We all know that a password that's tough to crack provides protection against unauthorized intrusion into your digital accounts, but what if your user name and password are stolen? Recently, a hacker group announced they have access to 250 million iCloud accounts (Apple IDs and passwords) and is threatening to wipe users' devices. Scary, right? But you can prevent it from happening by turning on two-factor authentication (here's how for your Apple ID). And it's not just Apple. Many companies now offer users the option to log in using two-factor authentication.
What is two-factor authentication?
Two-factor authentication (also known as 2-step verification) is a log-in process that requires users to prove that they are who they claim to be not once but twice. The required proofs usually combine two of the following:
- Something known only to the user such as a password or PIN
- Something that the user has to have in hand, such as an ATM card, smartphone or passcode generator key
- Scans of some physical or biometric property of the user such as retinal scans, voice identification or fingerprints
If you cannot supply both the required proofs of your identity, the system will not authenticate you and you will not receive access.
Because it uses not one but two security measures, two-factor authentication arguably provides tighter — though not absolute — security than password- or PIN-based systems. No matter how complex a password is, someone out there is smart enough to guess or steal it, often by electronic means or by social engineering techniques such as phishing.
But when two-factor authentication is in place, even intruders who know your password are barred from accessing your account if they cannot supply the other required proof. Think of it as a second lock on your door.
Where two-factor authentication is used
We’ve all seen movies where scientists develop some top-secret gadget in a heavily secured lab. Access to the lab is severely restricted with multi-factor verification mechanisms. A whitelisted scientist can enter the lab by undergoing a retinal scan, then by speaking to authenticate the voice print, then by typing a long passcode at a terminal with fingerprint-scanning buttons. Quite exaggerated, but that’s multi-factor authentication at its finest.
In the real world, some companies use two-factor authentication to restrict employee access to certain buildings or areas. Identification cards with embedded chips or magnetic strips allow employee to swipe or tap at security terminals and then key in a company-issued passcode.
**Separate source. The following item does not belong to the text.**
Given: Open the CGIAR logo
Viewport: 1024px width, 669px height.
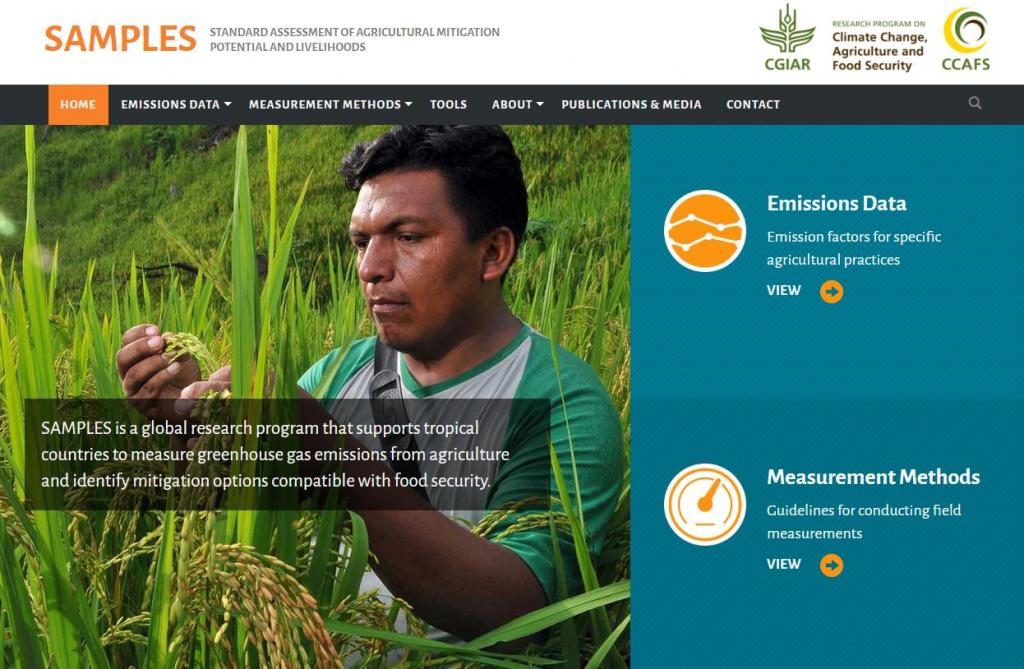Looking at the screenshot, I should 787,38.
If both are correct and the worker has access privileges, the door will unlock.
Many online services use two-factor authentication. Most recently, Instagram made two-factor authentication to all of its users.
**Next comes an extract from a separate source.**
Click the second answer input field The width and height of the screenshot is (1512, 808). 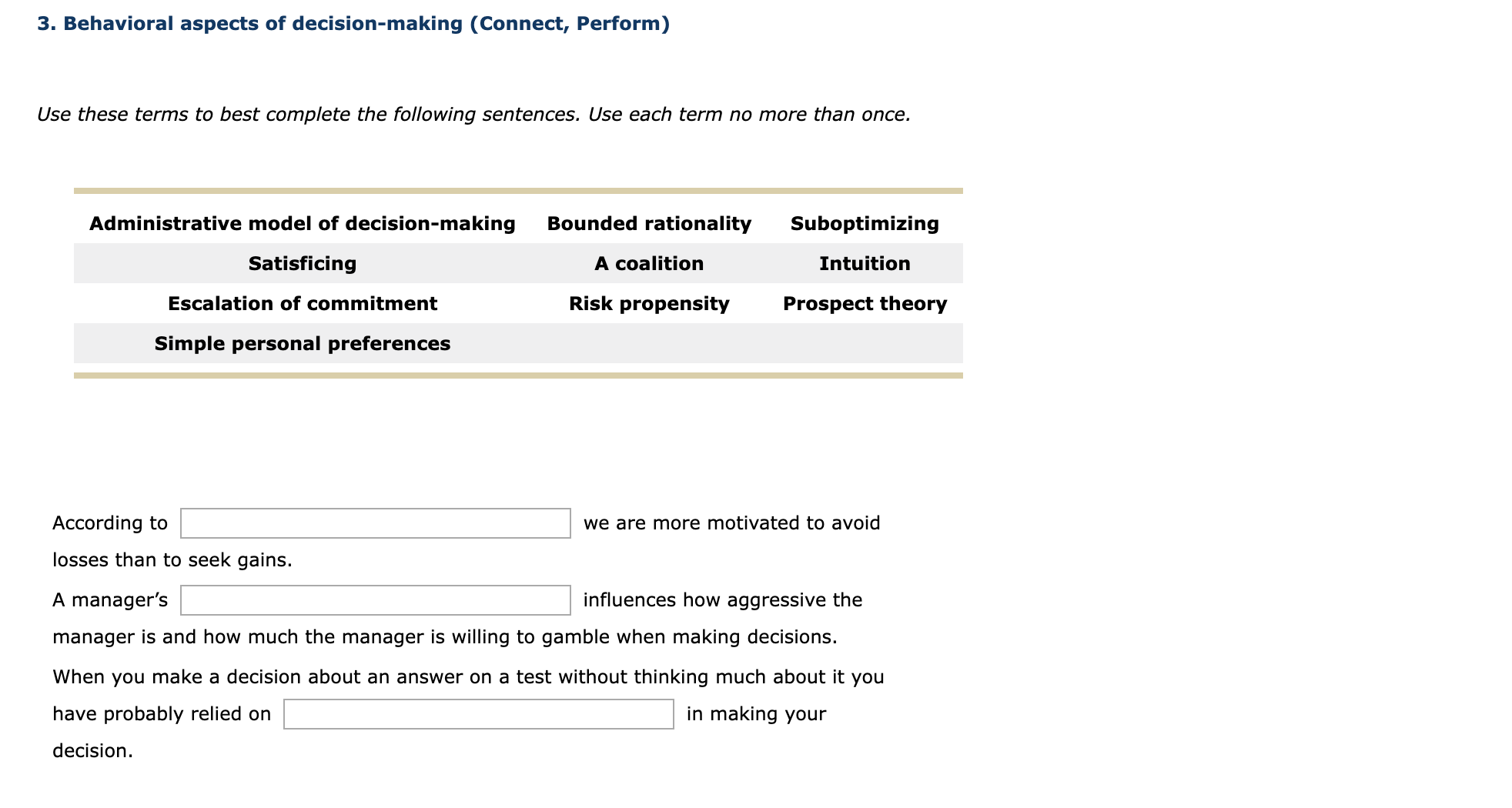coord(375,600)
Google has been using two-step verification since 2011. When it's enabled for your account, a special code is sent to your phone whenever you log in to your account on a new device. Google also sends you an email notifying about the access on the new device.
Twitter activated two-step authentication in 2013, while Facebook’s version, known as Login Approvals, has been around since 2011. In late 2015, Amazon also rolled out its implementation of the method.
Other high-profile online services that have implemented some form of two-factor authentication include Apple, Microsoft, Steam, Yahoo, Xbox Live and Dropbox.
Online banking services also use two-factor authentication. One international bank, for example, combines password and token generation. Clients are given token generator devices for free. To log in, you enter your username, password and a random, unique token generated by the key. Another bank uses both passwords and a one-time passcode sent to the user’s phone via SMS.
To see a list of services that use two-factor authentication, visit Two Factor Auth.
Should you enable two-factor authentication?
Generally, you should enable two-factor authentication wherever it is available, especially for important and sensitive accounts such as online banking.
Consider the potential consequences of enabling two-factor authentication. For example, Amazon lets you receive the second passcode either via SMS text or voice call. You wouldn't be able to receive either of these when you're on an airplane, so if you plan to shop in the air, you'd have to switch to the authenticator app method before boarding the plane. We like Google Authticator (free for iOS and Android), which generates codes for any two-factor site. You might also find yourself unable to use mobile phone authentication anywhere cellular coverage is spotty or nonexistent.
Familiarize yourself with the system's safety nets for occasions when the second factor is unavailable to you. For instance, if you lose your phone, does your service provider allow an alternate way for you to log in without your phone or provide a second phone number? One bank offers alternate access by supplying randomly requested characters of a second password defined previously by the user.
Some services let you turn off two-factor authentication for a device once it's been authenticated. We don't recommend doing this.
Two-factor authentication can be a bit of an inconvenience, but that extra step will make you a less desirable target for those looking to steal your banking information, upload scandalous photos to your social network or read your confidential messages. The minor inconvenience is a small price to pay to keep your accounts secure.